The deceleration of the pilot was  1.9 x 10⁴ m/s²

Explanation:

First, let´s calculate the velocity of the pilot 3 m above the ground. To do that, we need to know how much time the pilot was falling. The equation for the position and velocity of the pilot are as follows:

y = y0 + v0 * t + 1/2 * g * t²

v = v0 + g * t

where

y = position of the pilot at time t

y0 = initial position

v0 = initial velocity

t = time

v = velocity at time t

g = acceleration due to gravity

If we consider the ground as the center of our reference system and that the pilot fell with an initial velocity of 0 (the pilot would unlikely impulse himself to the ground), then the equations would be as follows:

y = y0 + 1/2 g * t²  

v = g * t

The time at which the pilot was 3.0 m above the ground will be:

3.0 m = 6000 m - 1/2 * 9.8 m/s² * t²

3.0 m - 6000 m / -4.9 m/s² = t²

t = 35.0 s

The velocity at that time will be:

v = -9.8 m/s² * 35.0 s = -343 m/s

After 35.0 s the pilot has a positive acceleration besides the acceleration due to gravity.
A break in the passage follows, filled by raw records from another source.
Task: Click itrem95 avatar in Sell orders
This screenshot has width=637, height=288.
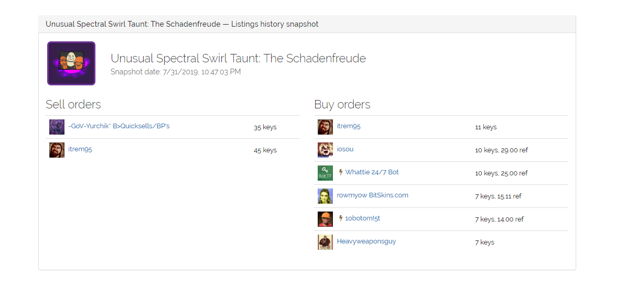Action: pos(57,150)
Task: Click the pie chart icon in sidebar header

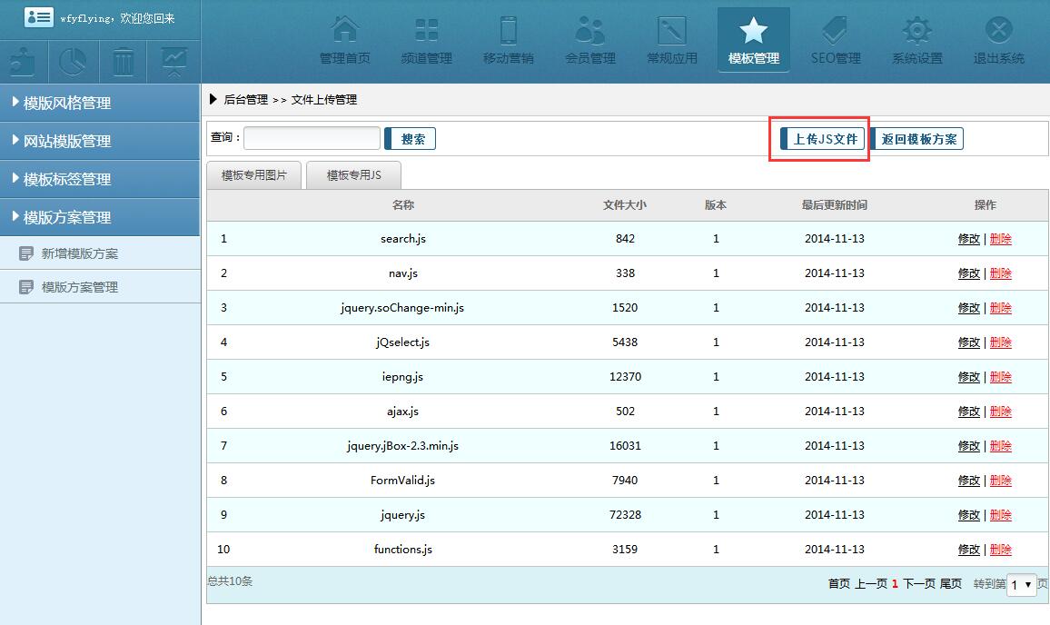Action: [x=74, y=62]
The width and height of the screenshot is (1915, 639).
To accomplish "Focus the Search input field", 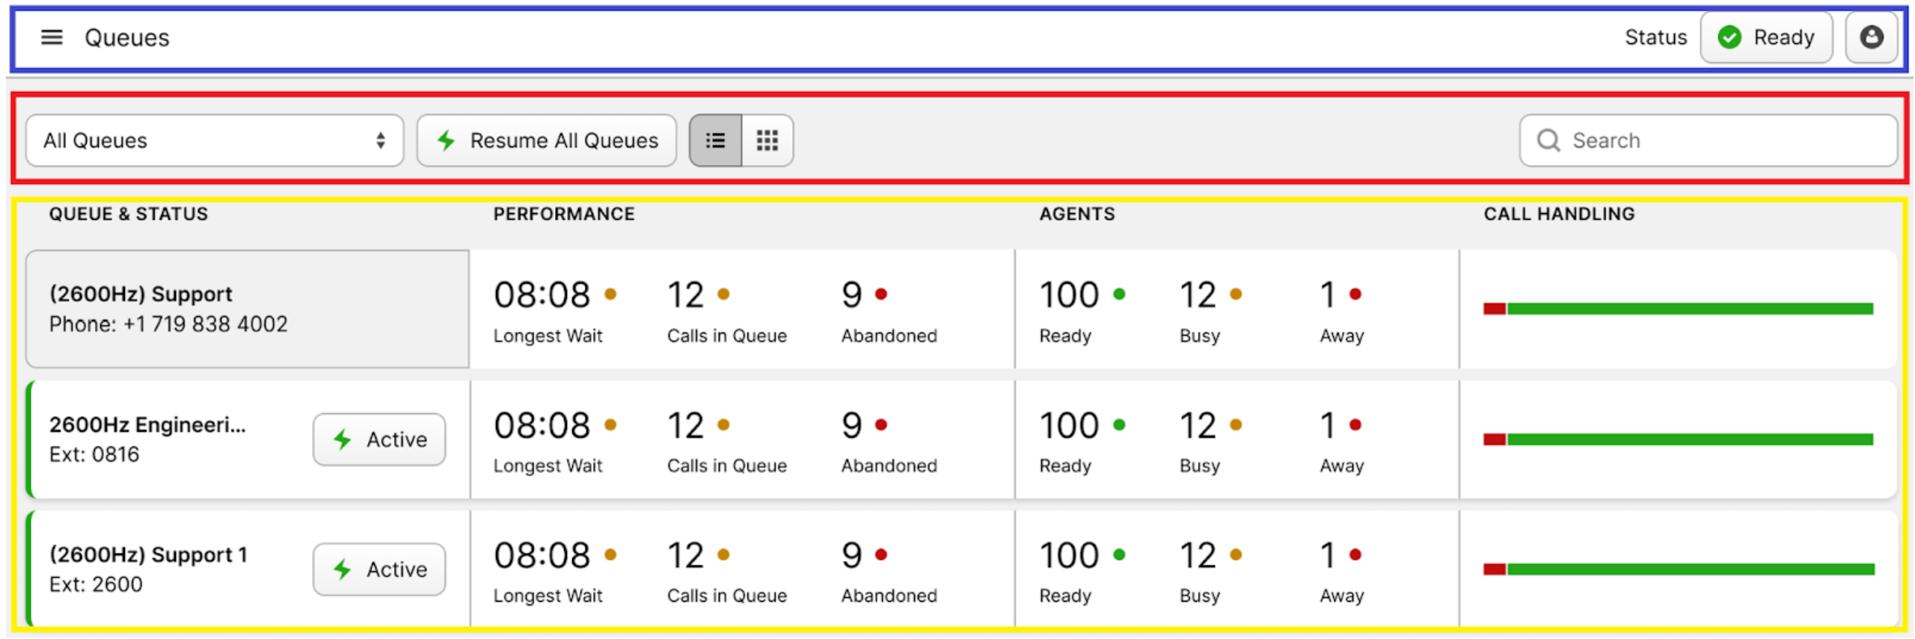I will (x=1721, y=141).
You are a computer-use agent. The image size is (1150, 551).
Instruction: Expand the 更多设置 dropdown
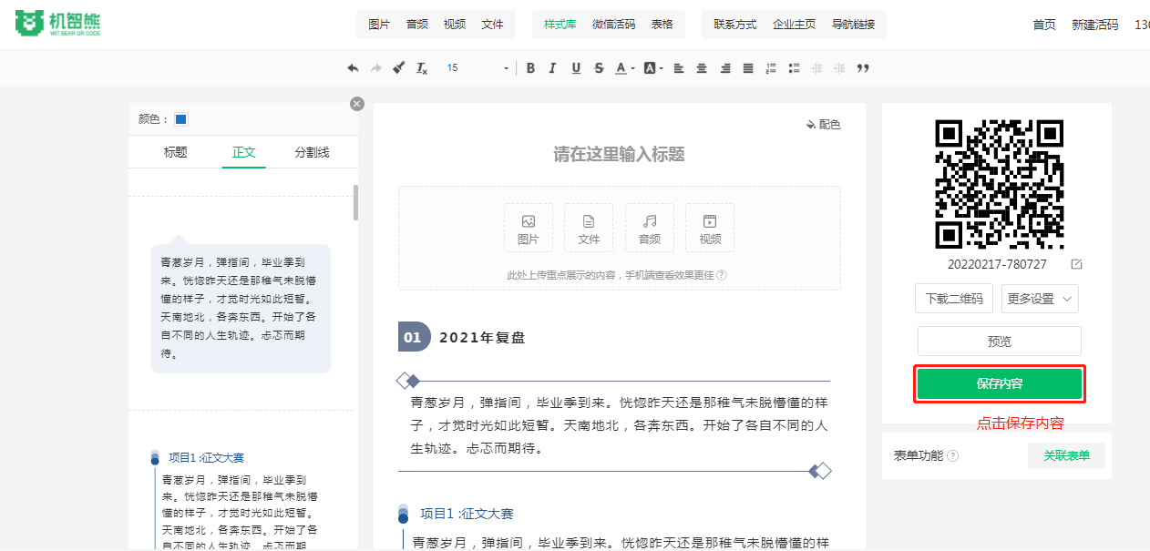[x=1040, y=299]
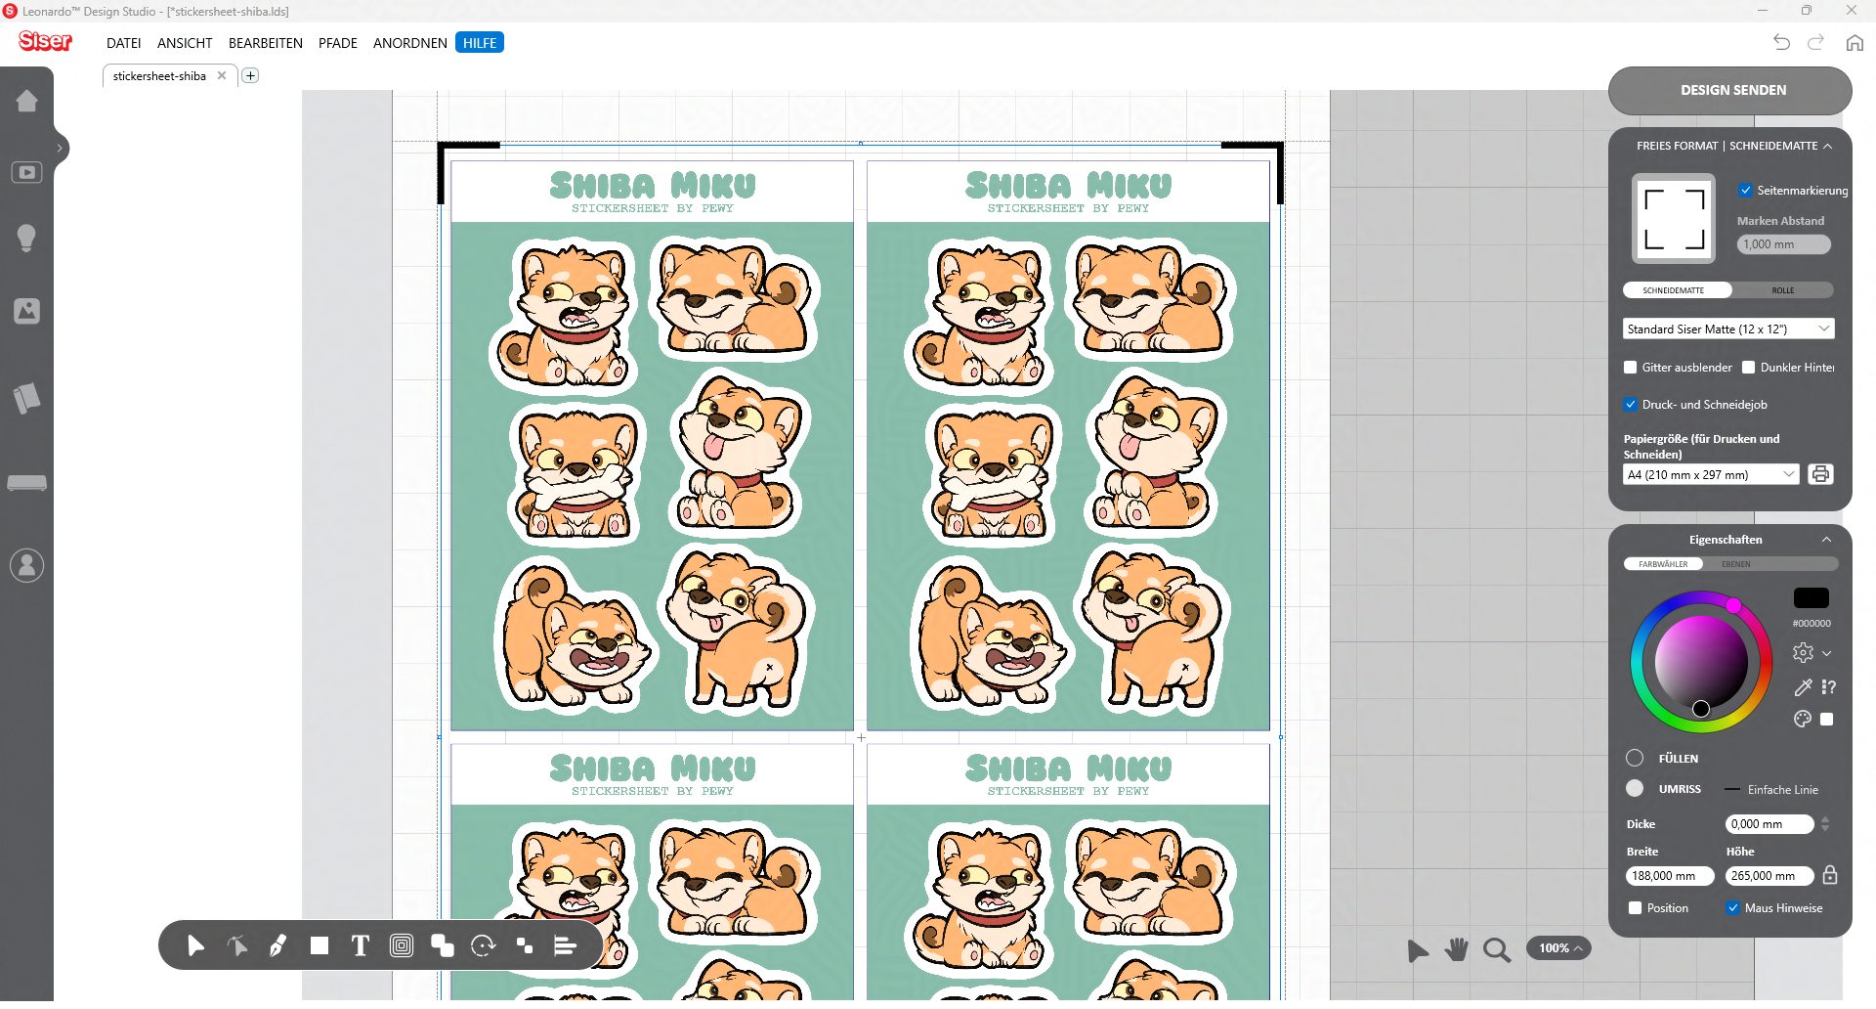Click the printer icon beside paper size

point(1820,474)
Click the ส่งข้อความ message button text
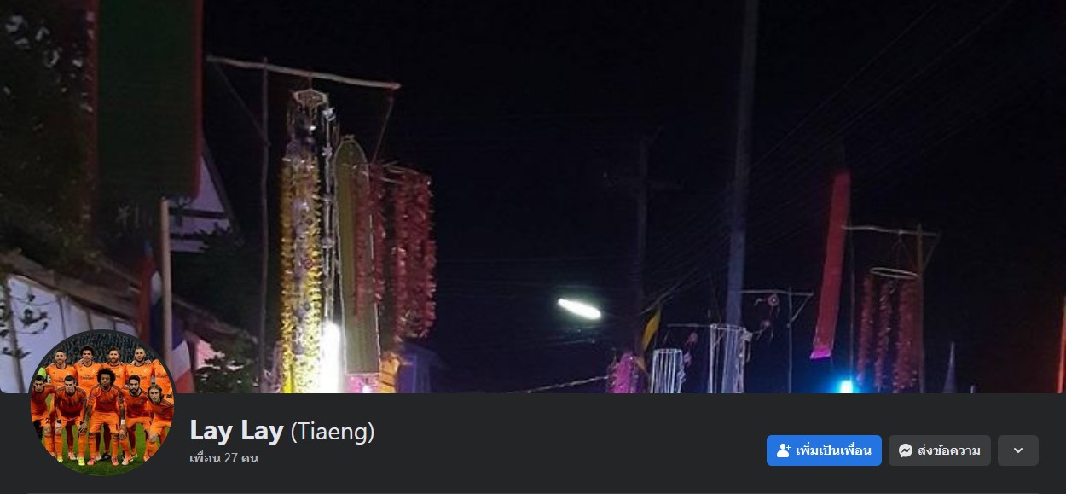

Then, the equation for velocity and position will be:

v = v0 + a*t       now, v0 = -343 m/s and a ≠ g and a>0

y = y0 + v0 * t + 1/2 * a * t²    now, y0 = 3 m

Again, let´s find the time at which the pilot hits the ground:

v = v0 + a*t  

v-v0/ t  = a

Replacing in the equation for position:

y = y0 + v0 * t + 1/2 * ((v-v0)/t) * t²

y = y0 + v0 * t + 1/2 * v* t - 1/2 * v0 * t)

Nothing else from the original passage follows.